Duplicate the records below from the line containing "Task: Select the A bit stretch option" through the line containing "Download the 使用说明书", inclusive, reproducing those lines verbatim.
-.-.-
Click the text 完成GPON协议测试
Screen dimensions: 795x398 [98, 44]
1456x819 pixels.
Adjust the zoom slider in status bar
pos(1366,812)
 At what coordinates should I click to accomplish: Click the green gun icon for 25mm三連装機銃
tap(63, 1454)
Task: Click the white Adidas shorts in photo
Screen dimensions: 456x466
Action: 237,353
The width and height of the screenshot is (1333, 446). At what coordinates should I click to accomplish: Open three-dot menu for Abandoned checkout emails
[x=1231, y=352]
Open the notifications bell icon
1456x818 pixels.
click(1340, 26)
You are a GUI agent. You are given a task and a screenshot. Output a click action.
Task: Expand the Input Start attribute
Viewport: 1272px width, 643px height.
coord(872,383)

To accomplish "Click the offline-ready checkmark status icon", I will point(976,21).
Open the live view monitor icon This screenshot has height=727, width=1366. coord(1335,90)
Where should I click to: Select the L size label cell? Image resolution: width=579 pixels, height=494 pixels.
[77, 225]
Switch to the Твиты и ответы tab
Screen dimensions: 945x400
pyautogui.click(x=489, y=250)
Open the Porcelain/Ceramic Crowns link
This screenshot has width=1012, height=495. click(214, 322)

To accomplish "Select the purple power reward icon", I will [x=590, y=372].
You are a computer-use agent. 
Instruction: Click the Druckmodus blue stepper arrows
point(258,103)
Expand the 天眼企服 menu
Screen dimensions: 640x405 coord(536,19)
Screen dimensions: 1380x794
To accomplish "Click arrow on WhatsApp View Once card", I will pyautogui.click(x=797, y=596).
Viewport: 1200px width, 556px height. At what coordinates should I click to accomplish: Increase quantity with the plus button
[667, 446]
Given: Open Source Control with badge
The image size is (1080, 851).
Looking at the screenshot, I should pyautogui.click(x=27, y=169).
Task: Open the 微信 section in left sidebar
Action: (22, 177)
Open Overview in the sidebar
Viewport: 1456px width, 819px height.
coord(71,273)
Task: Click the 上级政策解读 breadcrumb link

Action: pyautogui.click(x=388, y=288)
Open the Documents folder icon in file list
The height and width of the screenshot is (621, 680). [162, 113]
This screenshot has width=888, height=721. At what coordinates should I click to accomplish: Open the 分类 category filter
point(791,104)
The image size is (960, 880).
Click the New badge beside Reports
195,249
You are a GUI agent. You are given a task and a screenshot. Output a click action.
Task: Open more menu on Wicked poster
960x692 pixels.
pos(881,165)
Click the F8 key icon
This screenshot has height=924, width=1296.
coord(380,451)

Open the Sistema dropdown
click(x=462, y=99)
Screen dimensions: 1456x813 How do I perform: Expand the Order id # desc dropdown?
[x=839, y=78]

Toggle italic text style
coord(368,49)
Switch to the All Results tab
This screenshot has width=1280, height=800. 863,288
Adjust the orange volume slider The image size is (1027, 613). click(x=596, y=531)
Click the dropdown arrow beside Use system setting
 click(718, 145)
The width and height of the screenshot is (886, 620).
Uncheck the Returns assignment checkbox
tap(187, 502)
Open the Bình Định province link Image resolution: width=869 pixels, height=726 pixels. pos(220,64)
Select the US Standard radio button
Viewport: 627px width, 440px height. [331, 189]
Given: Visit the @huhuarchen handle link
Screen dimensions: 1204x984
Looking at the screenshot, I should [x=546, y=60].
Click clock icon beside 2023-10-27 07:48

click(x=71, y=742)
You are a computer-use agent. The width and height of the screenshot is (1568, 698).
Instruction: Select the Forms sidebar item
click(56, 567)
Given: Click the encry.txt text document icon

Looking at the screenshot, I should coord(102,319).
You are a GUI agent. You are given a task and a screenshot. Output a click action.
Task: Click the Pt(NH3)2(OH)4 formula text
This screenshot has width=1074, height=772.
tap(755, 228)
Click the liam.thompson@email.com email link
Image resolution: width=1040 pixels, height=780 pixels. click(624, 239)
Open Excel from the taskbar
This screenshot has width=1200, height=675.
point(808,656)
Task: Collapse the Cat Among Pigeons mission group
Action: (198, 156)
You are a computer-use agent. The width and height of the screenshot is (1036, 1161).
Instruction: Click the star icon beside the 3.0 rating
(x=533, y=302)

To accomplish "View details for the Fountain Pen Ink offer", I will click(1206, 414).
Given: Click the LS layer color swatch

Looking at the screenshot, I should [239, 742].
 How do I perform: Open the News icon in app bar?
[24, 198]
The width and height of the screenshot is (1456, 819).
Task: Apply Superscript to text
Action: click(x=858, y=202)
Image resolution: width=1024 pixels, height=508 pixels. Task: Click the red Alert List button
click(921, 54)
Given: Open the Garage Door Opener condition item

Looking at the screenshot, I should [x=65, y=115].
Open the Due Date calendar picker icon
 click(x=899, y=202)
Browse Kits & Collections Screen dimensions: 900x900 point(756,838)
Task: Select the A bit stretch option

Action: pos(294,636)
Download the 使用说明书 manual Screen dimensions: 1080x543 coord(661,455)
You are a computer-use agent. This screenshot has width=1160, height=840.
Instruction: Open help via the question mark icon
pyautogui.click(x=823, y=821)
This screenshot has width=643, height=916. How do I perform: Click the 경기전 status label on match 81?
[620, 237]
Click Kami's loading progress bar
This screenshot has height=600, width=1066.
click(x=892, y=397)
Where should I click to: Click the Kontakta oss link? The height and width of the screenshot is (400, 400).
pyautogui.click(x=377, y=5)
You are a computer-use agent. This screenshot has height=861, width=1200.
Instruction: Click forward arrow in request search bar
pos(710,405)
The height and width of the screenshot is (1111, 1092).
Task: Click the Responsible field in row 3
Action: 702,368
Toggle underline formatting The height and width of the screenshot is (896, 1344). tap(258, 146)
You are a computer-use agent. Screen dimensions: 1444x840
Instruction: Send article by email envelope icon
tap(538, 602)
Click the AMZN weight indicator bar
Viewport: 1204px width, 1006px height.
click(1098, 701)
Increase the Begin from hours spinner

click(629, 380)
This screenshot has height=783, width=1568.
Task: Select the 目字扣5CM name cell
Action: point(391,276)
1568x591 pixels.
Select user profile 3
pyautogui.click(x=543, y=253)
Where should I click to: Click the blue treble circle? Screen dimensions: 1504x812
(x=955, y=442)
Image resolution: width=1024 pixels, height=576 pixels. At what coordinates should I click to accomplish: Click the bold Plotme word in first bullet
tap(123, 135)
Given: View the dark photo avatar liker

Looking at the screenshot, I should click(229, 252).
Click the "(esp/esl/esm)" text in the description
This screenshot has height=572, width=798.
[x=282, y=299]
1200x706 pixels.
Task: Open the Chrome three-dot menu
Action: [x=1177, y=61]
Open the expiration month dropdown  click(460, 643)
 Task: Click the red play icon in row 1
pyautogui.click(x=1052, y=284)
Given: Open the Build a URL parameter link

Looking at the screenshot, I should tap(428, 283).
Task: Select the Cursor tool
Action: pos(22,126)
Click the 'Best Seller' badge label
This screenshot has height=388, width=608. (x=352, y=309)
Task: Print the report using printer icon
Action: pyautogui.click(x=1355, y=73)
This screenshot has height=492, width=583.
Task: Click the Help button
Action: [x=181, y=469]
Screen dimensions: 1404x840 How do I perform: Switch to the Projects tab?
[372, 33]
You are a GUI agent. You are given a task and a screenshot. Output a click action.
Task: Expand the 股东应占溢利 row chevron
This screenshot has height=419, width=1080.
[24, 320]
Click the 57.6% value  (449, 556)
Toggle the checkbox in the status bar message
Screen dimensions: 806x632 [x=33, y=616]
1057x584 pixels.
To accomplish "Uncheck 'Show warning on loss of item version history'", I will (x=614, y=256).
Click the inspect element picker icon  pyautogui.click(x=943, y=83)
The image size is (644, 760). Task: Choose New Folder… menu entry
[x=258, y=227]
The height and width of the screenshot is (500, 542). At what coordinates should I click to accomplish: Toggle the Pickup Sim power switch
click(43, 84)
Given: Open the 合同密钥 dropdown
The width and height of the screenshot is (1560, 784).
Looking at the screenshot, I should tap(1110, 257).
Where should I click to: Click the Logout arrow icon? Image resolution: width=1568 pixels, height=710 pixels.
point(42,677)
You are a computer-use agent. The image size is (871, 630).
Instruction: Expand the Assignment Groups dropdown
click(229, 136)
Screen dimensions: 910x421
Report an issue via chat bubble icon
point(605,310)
-.-.-
■ **WRITTEN RESPONSE**:
Task: Select the A bit stretch option

Action: pos(294,636)
Download the 使用说明书 manual Screen dimensions: 1080x543 coord(661,455)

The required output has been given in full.